● **WORK TASK**:
Condense the paragraph of the film review below that begins "If it's difficult to mistake" into a short bulleted list that keeps its main facts.

A more benign web of affairs is spun by prolific Korean auteur Hong Sang-soo in The Day He Arrives, a doleful comedy of romance (as opposed to a "romantic comedy") that nevertheless boasts a structure as ingenious as the one of Alps. Following a semi-retired film director (Yu Jun-sang) as he runs into old girlfriends, drinks with students, hears his own insecurity echoing inside his head, and repeats it all over again (or does he?) during a trip to his native Seoul, it works up a gentle, slowly enveloping mist of falling snow, clinking glasses, and zigzagging emotions. The idea of "untraceable forces at work" comes up during one of the characters' numerous tipsy philosophical sessions, and a tinge of cosmic existentialism seems to hang over the film's moments of graceful humor and confessional anguish alike. "I have a memory to cherish now," the protagonist murmurs the morning after hooking up with an acquaintance. After viewing Hong's often sublime mélange of possibility and rue, viewers can say the same.
If it's difficult to mistake Alps and The Day He Arrives as anything but films by their respective directors, it's even more difficult to recognize The Exchange as having come from the same man who made The Band's Visit. In place of the earlier film's deadpan hope for cross-cultural solidarity, Eran Kolirin here offers a peculiarly tranquil portrait of private dislocation. A tiny change in his schedule and a different view of his apartment are all it takes for a meek Tel Aviv university professor (Rotem Keinan) to slide into an obsessive search for the alien in the familiar. Suddenly, he's exposing himself in elevators, screaming into empty apartments, and otherwise seeking to disrupt his usual routines in ways that increasingly alienate his wife (Sharon Tal). Depicting its central breakdown with an almost perverse visual and tonal blandness, Kolirin's film ultimately functions best as a concept than an emotional experience. Still, it lingers in the mind as a snapshot of an unsettled soul willfully receding from the universe: Had it not already been taken, the title The Man Who Wasn't There would have fit it perfectly.

● **MATERIAL PROVIDED**:
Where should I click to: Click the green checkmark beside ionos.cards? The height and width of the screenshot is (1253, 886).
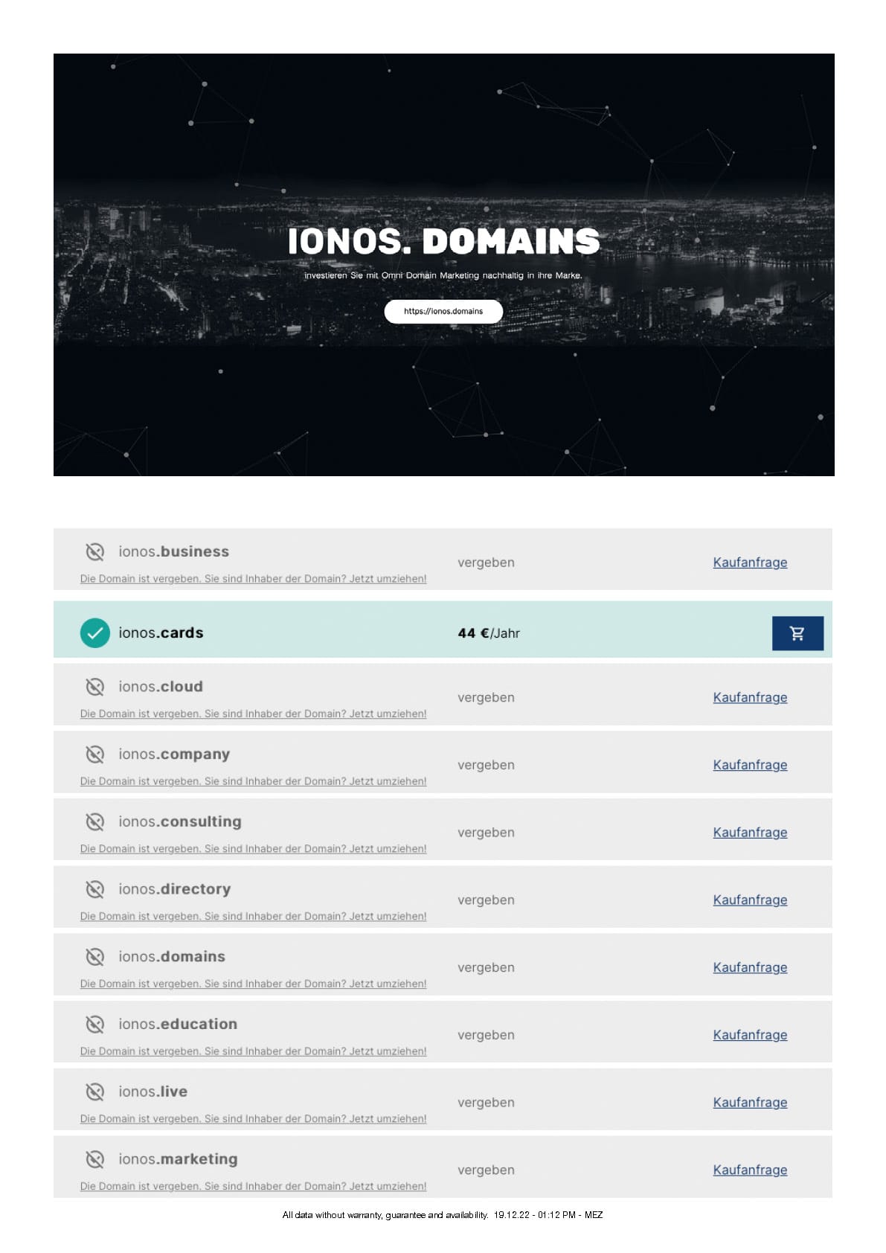point(94,633)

● **RESULT**:
- The Exchange is hard to recognize as the work of Eran Kolirin, who made The Band's Visit.
- Instead of the earlier film's deadpan hope for cross-cultural solidarity, it offers a tranquil portrait of private dislocation.
- A small change in his schedule and a different view of his apartment send a meek Tel Aviv university professor (Rotem Keinan) on an obsessive search for the alien in the familiar.
- He exposes himself in elevators, screams into empty apartments and disrupts his routines, which increasingly alienates his wife (Sharon Tal).
- Because the breakdown is shown with an almost perverse visual and tonal blandness, the film works better as a concept than as an emotional experience.
- It still lingers as a snapshot of an unsettled soul receding from the universe. The title The Man Who Wasn't There would have suited it if it had not already been taken.